To [personal profile] silveradept‘s prompt


It was supposed to work. It was supposed to be right.

Jen’s mother was a kitsune. Her grandmother was a kitsune. Her grandmother’s mother, and her mother, and her mother, they had all been kitsune, as far back as history went and further.

There were no fathers in the history, which Jen had always felt unfair. Her father had, after all, raised her, as her mother’s father had raised her, and so on. The women in Jen’s family did not stay. They weren’t tame, after all.
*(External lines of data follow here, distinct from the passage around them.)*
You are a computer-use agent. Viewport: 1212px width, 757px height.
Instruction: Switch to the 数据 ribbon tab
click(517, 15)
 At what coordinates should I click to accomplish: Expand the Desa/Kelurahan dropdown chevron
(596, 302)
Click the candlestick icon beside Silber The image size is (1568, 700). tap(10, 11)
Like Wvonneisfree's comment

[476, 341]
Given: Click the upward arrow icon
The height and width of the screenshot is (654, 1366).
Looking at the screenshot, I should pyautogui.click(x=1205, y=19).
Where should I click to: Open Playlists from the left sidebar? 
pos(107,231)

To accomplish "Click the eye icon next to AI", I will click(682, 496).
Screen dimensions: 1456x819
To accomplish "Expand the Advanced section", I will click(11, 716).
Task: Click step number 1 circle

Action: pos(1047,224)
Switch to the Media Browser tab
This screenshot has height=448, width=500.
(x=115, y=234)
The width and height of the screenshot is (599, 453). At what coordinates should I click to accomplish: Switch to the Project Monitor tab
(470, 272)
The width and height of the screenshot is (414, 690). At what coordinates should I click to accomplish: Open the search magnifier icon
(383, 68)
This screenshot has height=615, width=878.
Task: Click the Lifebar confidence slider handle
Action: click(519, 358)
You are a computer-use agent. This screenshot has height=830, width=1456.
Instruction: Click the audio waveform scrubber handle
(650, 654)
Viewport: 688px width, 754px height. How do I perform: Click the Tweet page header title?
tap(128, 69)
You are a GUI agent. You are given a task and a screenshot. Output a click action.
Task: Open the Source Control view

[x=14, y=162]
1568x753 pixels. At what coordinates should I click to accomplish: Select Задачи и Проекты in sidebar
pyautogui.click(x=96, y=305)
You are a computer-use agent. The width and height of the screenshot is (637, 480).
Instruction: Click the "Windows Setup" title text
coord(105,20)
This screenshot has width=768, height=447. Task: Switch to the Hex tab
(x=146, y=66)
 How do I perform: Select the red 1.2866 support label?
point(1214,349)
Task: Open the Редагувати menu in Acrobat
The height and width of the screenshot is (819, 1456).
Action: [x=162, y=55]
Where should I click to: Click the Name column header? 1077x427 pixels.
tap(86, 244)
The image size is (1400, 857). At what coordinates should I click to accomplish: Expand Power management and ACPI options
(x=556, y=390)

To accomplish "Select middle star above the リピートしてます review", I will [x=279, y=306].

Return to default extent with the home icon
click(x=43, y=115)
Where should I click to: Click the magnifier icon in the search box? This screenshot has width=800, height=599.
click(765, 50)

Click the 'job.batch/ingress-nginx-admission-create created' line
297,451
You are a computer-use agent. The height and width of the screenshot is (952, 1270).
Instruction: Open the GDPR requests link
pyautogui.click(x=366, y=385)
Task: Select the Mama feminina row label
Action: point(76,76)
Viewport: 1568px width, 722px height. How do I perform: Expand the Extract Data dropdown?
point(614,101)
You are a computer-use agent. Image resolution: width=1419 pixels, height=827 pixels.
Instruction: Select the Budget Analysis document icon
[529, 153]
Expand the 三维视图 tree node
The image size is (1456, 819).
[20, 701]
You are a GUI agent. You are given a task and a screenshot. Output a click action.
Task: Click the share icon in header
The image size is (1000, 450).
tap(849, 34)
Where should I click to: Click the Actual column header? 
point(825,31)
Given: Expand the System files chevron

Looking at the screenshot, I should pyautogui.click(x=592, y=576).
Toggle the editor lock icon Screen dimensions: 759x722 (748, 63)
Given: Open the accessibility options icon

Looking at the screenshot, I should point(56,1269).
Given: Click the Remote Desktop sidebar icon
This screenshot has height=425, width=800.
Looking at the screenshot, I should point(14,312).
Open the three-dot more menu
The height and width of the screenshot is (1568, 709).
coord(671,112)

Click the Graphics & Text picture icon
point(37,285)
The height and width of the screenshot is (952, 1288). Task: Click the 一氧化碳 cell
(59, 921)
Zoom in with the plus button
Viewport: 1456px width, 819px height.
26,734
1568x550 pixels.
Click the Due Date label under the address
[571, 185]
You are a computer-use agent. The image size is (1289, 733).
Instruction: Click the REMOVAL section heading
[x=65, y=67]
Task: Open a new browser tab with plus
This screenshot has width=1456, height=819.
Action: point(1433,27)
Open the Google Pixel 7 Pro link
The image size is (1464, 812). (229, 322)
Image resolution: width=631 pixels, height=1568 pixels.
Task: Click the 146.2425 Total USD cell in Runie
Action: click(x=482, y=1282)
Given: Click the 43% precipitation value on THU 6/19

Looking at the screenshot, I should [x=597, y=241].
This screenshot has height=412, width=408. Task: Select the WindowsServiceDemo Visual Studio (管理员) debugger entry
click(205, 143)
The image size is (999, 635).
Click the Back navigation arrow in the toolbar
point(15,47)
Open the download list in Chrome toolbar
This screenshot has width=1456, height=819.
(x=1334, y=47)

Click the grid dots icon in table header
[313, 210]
They didn’t stay, and they didn’t teach. They left a letter. At least, Jen had been given a letter when she turned fifteen. In the envelope – which her father had been saving since he first discovered he had a daughter – was not only the letter her mother had written her, but the letter her mother had written her, and so on, and so on. The letters went back not nearly as far as the history, of course, and the last ones were crumbling and yellow. but they all said almost the same thing.

Your mother is a kitsune, and that means you will be as well… The kitsune are wild and do not stay, but we always pass on our genes… one daughter and one daughter only… do well, my daughter. Thrive.

The letters had come with her when she & her father went off-planet; they took up less than 4 oz. of her weight allowance, but weighed her down with the expectations of ages. “…One daughter and one daughter only…” Kitsune found their fox by the time they were sixteen or seventeen, maybe eighteen or nineteen.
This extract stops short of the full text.